Protecting athletes from concussion
Monday, November 16th, 2009
Eagles running back Brian Westbrook has logged two concussions in three weeks. Multiple concussions worry high school coaches as well as professional coaches.
Eagles player Brian Westbrook suffered his second concussion in three weeks during Sunday's game. The team now must decide whether the running back should return to the field this season.
Timothy Young is the medical director of brain injury at Magee Rehabilitation Hospital. He says those two concussions put Westbrook at a higher risk for more.
Young: You can't underscore how frustrating some of these post-concussive situations are, because even after you're symptom free and you've passed all the prerequisites for return to sport, there's always the potential you're going to have another head injury.
Young says the long-term impact of multiple concussions is unclear. But he suspects that cognition, memory and emotion are damaged.
The estimates vary on how common concussions are among high school athletes — but doctors say far too many return to play prematurely.
Bob Baly is an assistant director at the New Jersey Interscholastic Athletic Association. He says his group is testing out a program with school trainers to take baseline assessment of a student's cognitive abilities.
Baly: And then when they suffer a concussion or a head injury they would do another assessment to see if it's at the normal range, what it was prior to the concussion.
That way, trainers could better identify if students aren't fully recovered, or if they're suffered long term brain damage.
Baly says his group does not have any authority to ban students from playing.
Baly: If a student in a game suffers a concussion they're removed from the game and can't go back in unless a doctor clears them. Can't be cleared by anybody else except the school physician.
Baly cautions against letting students who have had multiple concussions continue to play.

Data –

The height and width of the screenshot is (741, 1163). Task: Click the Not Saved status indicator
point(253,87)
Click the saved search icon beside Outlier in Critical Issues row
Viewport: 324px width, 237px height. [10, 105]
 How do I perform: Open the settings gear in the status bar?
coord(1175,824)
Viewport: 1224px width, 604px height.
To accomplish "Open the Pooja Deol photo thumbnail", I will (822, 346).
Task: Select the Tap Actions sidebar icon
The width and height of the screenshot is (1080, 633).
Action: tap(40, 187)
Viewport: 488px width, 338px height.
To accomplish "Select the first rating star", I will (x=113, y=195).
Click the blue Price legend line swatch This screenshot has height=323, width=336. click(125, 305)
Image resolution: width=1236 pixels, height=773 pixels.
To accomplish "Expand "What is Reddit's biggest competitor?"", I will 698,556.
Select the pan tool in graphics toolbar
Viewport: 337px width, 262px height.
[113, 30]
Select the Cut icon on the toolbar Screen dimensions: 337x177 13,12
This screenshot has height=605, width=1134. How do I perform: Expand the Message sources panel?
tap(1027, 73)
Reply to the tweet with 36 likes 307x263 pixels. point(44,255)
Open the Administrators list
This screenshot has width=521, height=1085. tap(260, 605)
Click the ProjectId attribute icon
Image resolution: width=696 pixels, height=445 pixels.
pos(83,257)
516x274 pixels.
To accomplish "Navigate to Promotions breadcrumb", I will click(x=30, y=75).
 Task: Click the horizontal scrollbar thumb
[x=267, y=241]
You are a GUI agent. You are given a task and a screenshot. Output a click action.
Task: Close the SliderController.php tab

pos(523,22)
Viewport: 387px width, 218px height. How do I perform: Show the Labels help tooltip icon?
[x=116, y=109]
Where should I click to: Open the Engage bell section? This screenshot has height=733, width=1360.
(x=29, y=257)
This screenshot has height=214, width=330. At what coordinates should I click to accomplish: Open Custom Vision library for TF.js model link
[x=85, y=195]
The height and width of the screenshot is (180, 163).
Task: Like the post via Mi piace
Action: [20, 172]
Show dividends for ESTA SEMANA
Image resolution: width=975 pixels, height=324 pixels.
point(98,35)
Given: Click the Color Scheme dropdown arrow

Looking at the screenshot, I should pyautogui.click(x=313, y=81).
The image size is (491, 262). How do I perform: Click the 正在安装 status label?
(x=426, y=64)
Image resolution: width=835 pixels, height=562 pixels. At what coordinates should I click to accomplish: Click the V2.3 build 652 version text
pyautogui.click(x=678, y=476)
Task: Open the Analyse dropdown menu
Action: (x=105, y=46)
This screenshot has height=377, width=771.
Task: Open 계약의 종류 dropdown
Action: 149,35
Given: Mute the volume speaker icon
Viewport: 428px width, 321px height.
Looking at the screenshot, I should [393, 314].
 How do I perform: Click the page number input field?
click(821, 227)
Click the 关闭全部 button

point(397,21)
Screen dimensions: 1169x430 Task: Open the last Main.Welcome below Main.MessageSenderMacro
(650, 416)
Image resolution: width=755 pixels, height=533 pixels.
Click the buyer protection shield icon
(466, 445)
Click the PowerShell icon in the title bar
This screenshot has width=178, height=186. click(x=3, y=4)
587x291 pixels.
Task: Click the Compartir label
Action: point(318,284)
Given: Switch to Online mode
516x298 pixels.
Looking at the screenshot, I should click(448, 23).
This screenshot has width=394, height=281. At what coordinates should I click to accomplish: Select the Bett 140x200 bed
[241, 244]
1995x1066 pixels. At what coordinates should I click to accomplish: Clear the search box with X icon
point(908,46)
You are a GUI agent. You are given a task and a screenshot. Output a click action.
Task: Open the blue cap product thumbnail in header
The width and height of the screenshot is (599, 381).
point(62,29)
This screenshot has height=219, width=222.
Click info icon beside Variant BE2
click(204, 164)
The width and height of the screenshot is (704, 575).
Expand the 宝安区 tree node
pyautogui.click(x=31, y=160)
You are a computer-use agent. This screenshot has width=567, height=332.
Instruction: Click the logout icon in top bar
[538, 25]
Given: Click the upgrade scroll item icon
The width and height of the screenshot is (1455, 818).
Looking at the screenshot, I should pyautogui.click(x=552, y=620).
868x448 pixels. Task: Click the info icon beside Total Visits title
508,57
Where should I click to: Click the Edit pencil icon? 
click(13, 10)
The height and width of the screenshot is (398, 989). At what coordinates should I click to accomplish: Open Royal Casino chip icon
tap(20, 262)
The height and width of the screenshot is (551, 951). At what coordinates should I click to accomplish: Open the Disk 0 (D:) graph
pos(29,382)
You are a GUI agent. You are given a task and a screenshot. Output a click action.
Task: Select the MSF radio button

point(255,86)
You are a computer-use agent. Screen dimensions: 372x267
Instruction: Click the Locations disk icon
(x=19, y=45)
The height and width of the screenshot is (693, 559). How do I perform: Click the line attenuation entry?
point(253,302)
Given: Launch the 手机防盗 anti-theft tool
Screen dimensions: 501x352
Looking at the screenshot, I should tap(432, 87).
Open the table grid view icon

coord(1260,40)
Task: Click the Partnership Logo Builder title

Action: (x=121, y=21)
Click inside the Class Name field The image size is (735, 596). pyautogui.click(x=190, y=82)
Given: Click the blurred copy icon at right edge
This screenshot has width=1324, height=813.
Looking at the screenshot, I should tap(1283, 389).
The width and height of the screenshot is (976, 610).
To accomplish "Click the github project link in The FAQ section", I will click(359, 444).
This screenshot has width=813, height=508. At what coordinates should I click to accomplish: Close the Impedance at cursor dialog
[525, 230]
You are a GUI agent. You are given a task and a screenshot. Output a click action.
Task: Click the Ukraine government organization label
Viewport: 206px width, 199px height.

Work item –
Answer these from the article on protecting athletes from concussion:
1. At which hospital is Timothy Young the medical director of brain injury?
2. How many concussions did Brian Westbrook suffer in three weeks?
3. According to Baly, who is the only person who can clear a student to return to a game after a concussion?

Solution to this problem –
1. Magee Rehabilitation Hospital
2. Two
3. The school physician